Prolongez, s'il vous plaît, le texte ci-dessous sur la littérature et la publicité en reprenant juste après sa dernière phrase.

**Texte fourni**
☆ ☆ ☆ ☆
Jan Baetens (Université KU-Leuven)
Réjane Bargiel (Musée des Arts décoratifs)
Marie-Paule Berranger (Université Sorbonne Nouvelle Paris 3)
Karine Berthelot-Guiet (CELSA Sorbonne Université - Gripic)
Myriam Boucharenc (Université Paris Nanterre)
Laurence Boudart (AML Bruxelles)
Brigitte Diaz (U. de Caen-Basse Normandie)
Laurence Guellec (Université Paris-Descartes-THALIM)
Yves Jeanneret (CELSA Sorbonne Université - Gripic)
Christine Le Quellec-Cottier (Université de Lausanne)
Marie-Pier Luneau (Université de Sherbrooke)
David Martens (Université KU-Leuven)
Alain Shaffner (Université Sorbonne Nouvelle Paris 3)
Lucile Trunel (Bibliothèque Forney)
Isabelle Veyrat-Masson (LPC/IRISSO-CNRS)

Les rencontres, chassés-croisés ou circulations à double sens entre la littérature et la publicité sont anciennes et leur histoire présente plusieurs facettes. Elle s’appelait encore la réclame que l’éloquence commerciale calquait ses discours sur les genres et la rhétorique de la littérature, mobilisait ses références et ses emblèmes, et sollicitait les écrivains eux-mêmes, de manière anonyme ou signée. La littérature fut au demeurant l’un des premiers "produits" de l’annonce commerciale, moyennant une ambiguïté déterminante entre la littérature à vendre et la littérature pour vendre, ainsi qu’en témoigne l’expression « publicité littéraire », en vigueur au cours du premier XXsiècle, pour désigner aussi bien la publicité faite pour la littérature que par elle, à une époque où se multiplient les contributions des grands auteurs. Depuis l’émergence de cette "littérature utile" (Balzac) et l’époque des premières tentations littéraires ou artistiques de la publicité, toujours présentes aujourd’hui dans la "brand culture" et les "contenus littéraires de marque", le monde des lettres n’a cessé de réagir face à l’irrémissible essor d’une culture publicitaire tout à la fois proche et concurrente du discours littéraire. Écrivains et critiques en ont enregistré en temps réel les avancées et dénoncé les dérives dans des pamphlets et des fictions souvent apocalyptiques. Si elle les a alertés, inquiétés, crispés elle les a aussi séduits et tentés – tentation du diable qui les a conduit, pour des raisons alimentaires, mais pas seulement, à pactiser avec elle, dont ils ont fait tantôt un contre-modèle poétique, tantôt un modèle de littérature moderniste. À travers ces appropriations consenties ou non (lorsque la publicité se sert dans le trésor des classiques), cette bourse d’échanges intertextuels, sémiotiques, éditoriaux et médiatiques entre les Belles-lettres et la littérature marchande, se pose ainsi, depuis le XIXsiècle, la double question de la « littérarisation » de la publicité et de la « publicitarisation » de la littérature.
☆ ☆ ☆ ☆
**Lignes**
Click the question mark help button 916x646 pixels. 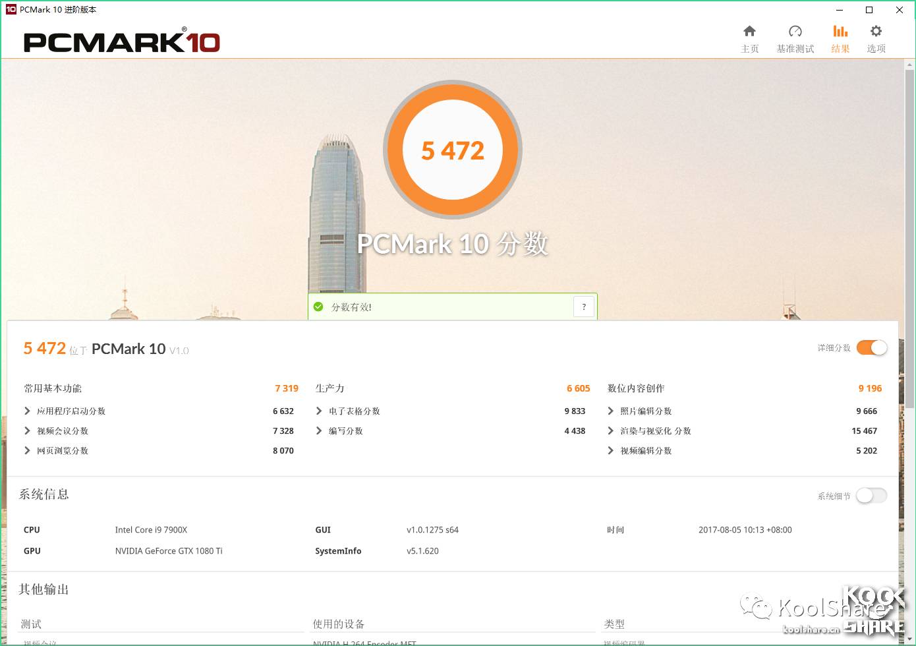point(584,307)
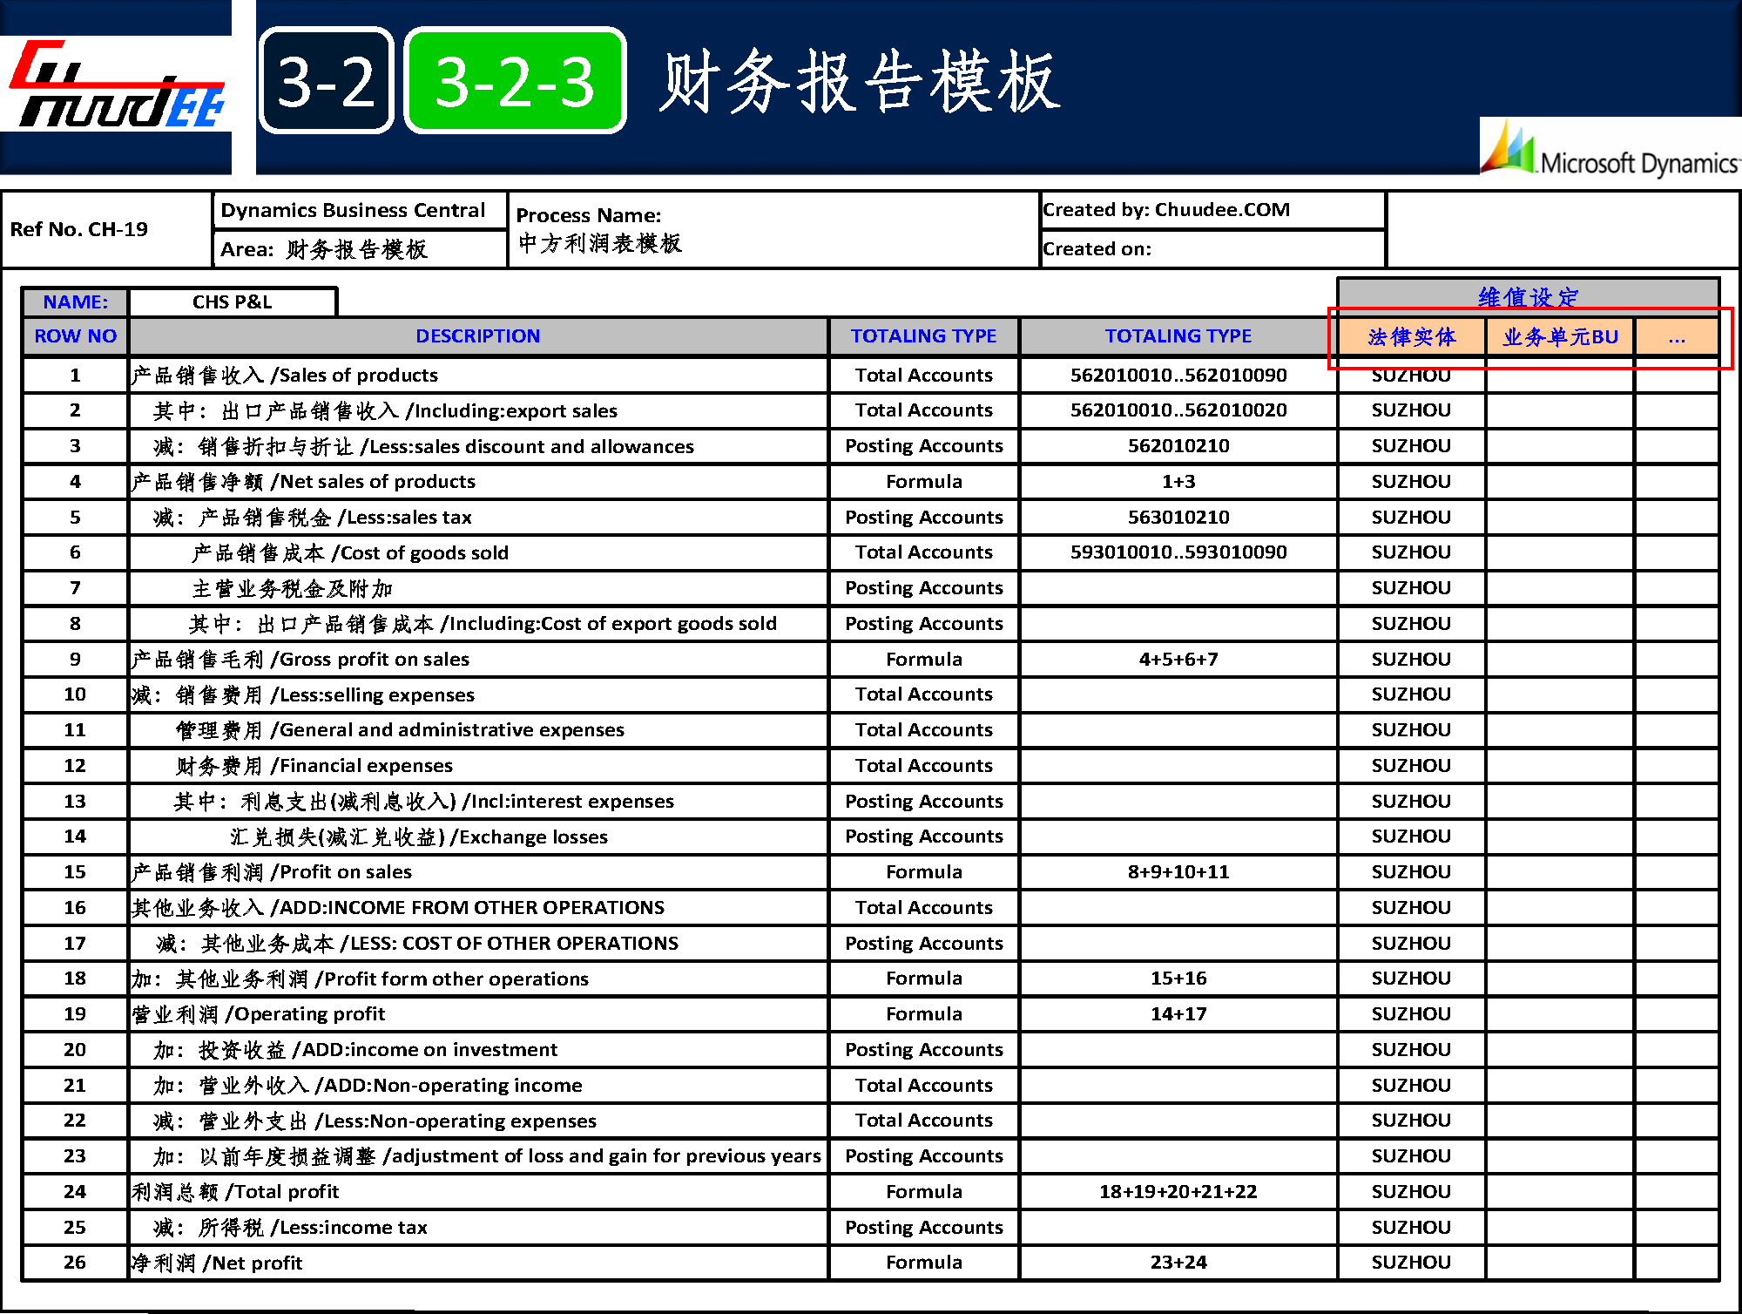Select the 业务单元BU column header
This screenshot has height=1314, width=1742.
1560,337
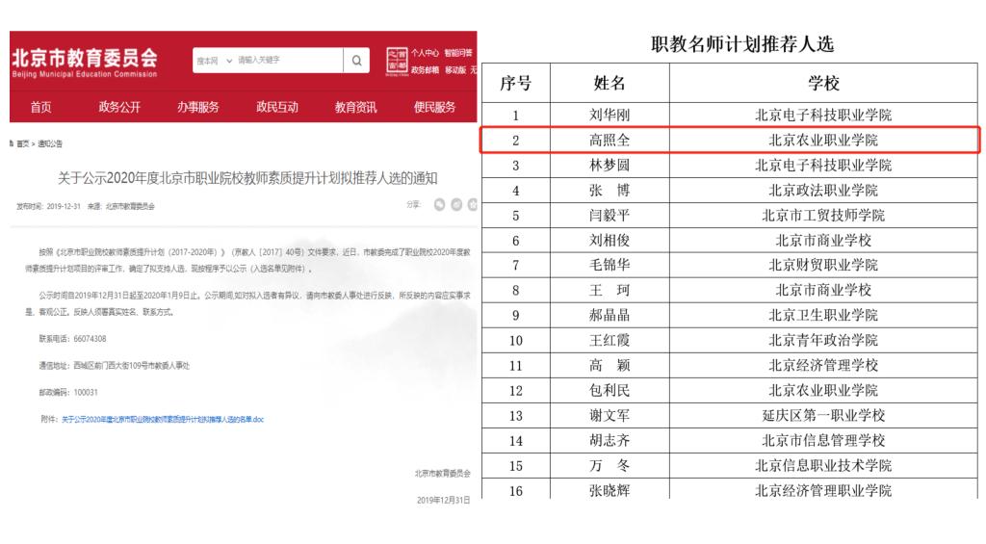Click the search magnifier icon

tap(356, 61)
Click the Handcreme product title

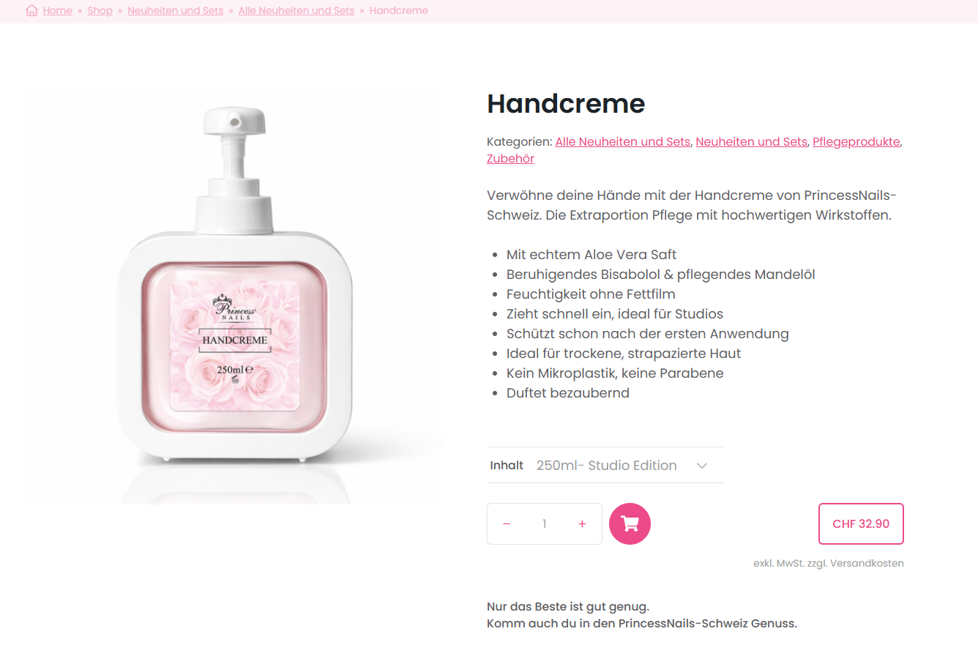566,104
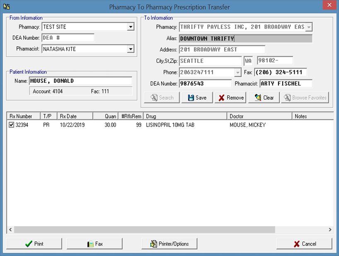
☆ ☆ ☆ ☆
**Réponse rédigée**
Ce sont ces questions que l’ANR Littépub a contribué à mettre en évidence et à étudier dans ses diverses manifestations historiques. Complexes, contradictoires, elles sont assurément essentielles pour comprendre les mutations et les reconfigurations à géométrie variable du champ culturel depuis « la civilisation du journal » jusqu’à celle du numérique. À l’occasion de ce congrès de clôture, il s’agira de conjuguer la synthèse des acquis de ce programme de recherche de quatre années et un volet prospectif, qui lancera de nouvelles pistes, en particulier en intégrant au réseau de nouveaux centres d’archives, en faisant état du work in progress, en dégageant des angles d’approche inédits et en développant une perspective comparative.
Le projet se structure autour de quatre axes de questionnement, permettant d’interpréter, tout en continuant à les documenter, les différentes dimensions des relations de complicité conflictuelle entretenues entre littérature et publicité, ainsi qu’entre ses acteurs, écrivains et professionnels de la rédaction publicitaire, du XIXe siècle à nos jours.

Discours
La rencontre entre littérature et publicité est celle de deux champs discursifs ainsi que de domaines de pratiques qui ont chacun leur histoire, leurs traditions et leurs systèmes de valeurs. La gamme de leurs confrontations provoque parfois des dissonances, et parfois se joue de façon plus harmonieuse. Comment s’opère le compromis ? Comment se négocient les captations et les emprunts ? Comment, par exemple, les fictions évoquent-elles le monde de la publicité ? Comment le monde éditorial, qui est également soumis à des enjeux économiques, auquel s’imposent des stratégies de mise en valeur de marques, fait-il sien les modes opératoires du monde de la publicité ? À l’inverse, comment la publicité parle-t-elle de littérature, ou mobilise-t-elle ses codes et ses figures, même lorsqu’il ne s’agit en rien de vendre de la littérature ?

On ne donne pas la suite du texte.